AutoML¶

DeepTables provide a full-pipeline AutoML library also, which completely covers the end-to-end stages of data cleaning, preprocessing, feature generation and selection, model selection and hyperparameter optimization.It is a real-AutoML tool for tabular data.

Unlike most AutoML approaches that focus on tackling the hyperparameter optimization problem of machine learning algorithms, DeepTables can put the entire process from data cleaning to algorithm selection in one search space for optimization. End-to-end pipeline optimization is more like a sequential decision process, thereby DeepTables uses reinforcement learning, Monte Carlo Tree Search, evolution algorithm combined with a meta-learner to efficiently solve such problems.

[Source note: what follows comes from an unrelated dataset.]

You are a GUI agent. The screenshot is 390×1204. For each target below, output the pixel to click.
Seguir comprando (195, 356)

The underlying search space representation and search algorithm in DeepTables are powered by the general AutoML framework Hypernets.

Quick start¶

This example demonstrate how to train a binary classification model with the default search spaces.

from deeptables.datasets import dsutils
from deeptables.models import make_experiment
from sklearn.model_selection import train_test_split
from sklearn.metrics import classification_report

# load data
df = dsutils.load_bank().head(10000)
train_data, test_data = train_test_split(df, test_size=0.2, random_state=42)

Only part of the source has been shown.